Ne zaman Ünlü Ozan Aşık Veysel'e ait bir söz, bir saz tınısı, bir türkü duysam, Ankara görme engelliler okullarında ki yıllarıma gider, 21 Mart Veysel'i Anma Etkinliklerini ve geçirdiğim soruşturmayı anımsarım.

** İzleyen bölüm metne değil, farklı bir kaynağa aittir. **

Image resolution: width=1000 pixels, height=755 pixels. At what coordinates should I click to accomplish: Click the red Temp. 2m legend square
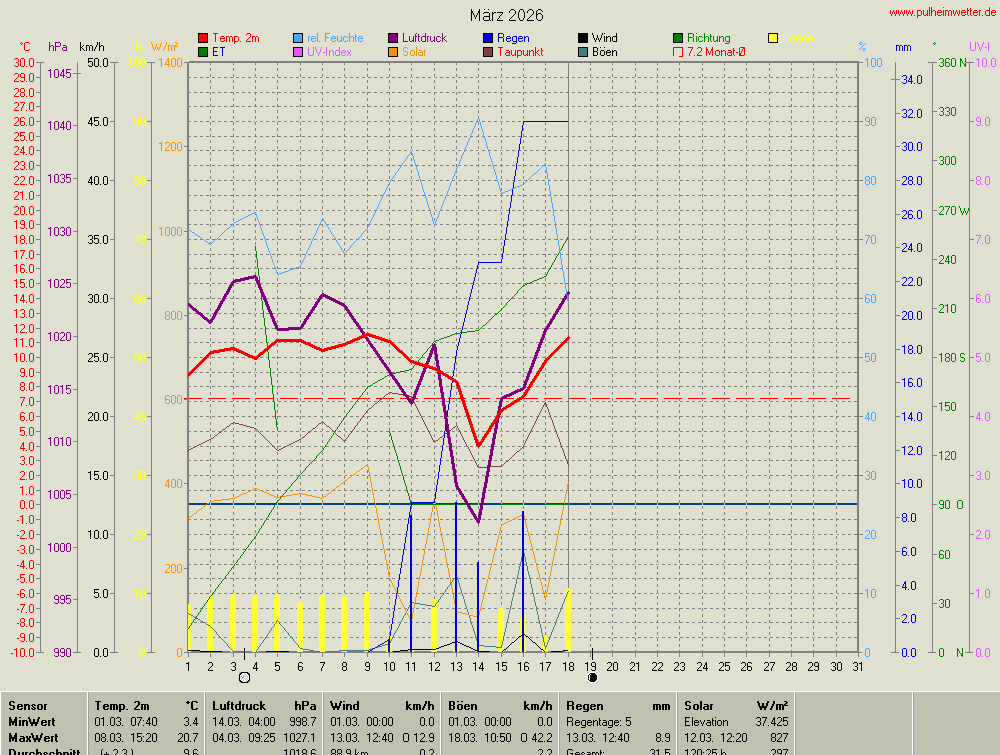coord(203,38)
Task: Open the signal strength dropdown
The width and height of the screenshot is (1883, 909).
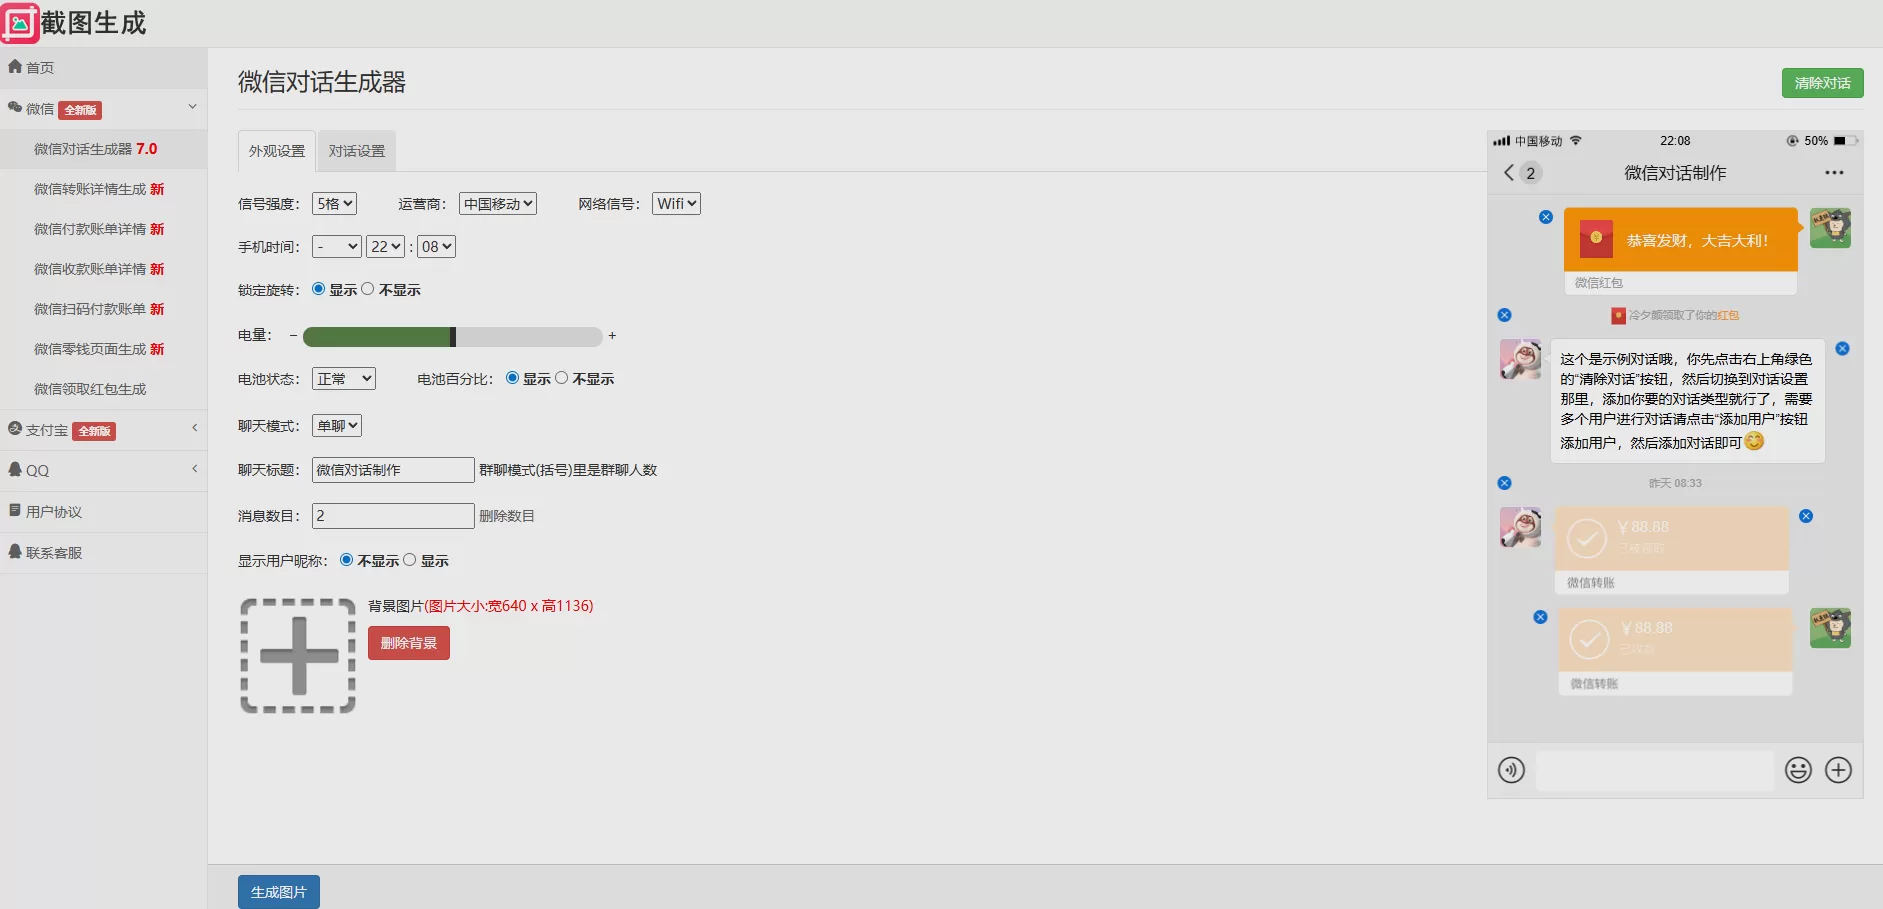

1985 yılında kendi isteğimle atandığım Ankara Beşevler Görme Engelliler Okulunda çalışırken, öğretim yılı başında yapılan görev dağılımında 21 Mart Aşık Veysel i anma görevi bana verilmişti.
Tüm Belirli Günler ve Haftalar etkinlikleri özenle hazırlanırdı. Kültür sanat etkinliklerine çok önem verilen okulumuzda amatör öğrenci etkinlikleri uzman edasıyla hazırlanırdı ama Veysel i anma çalışmalarının ayrı bir anlamı, önemi ve heyecanı olur daha bir özenle hazırlatılırdı.

Tören halka ve basına açık yapılır. İzlemeye mutlaka okul dışından misafirlerde çağrılırdı.
Bakanlık tan, il, ilçe eğitim müdürlüklerinden, Özel Eğitim ve çevre okul idarecilerinden davetlilerimiz olurdu.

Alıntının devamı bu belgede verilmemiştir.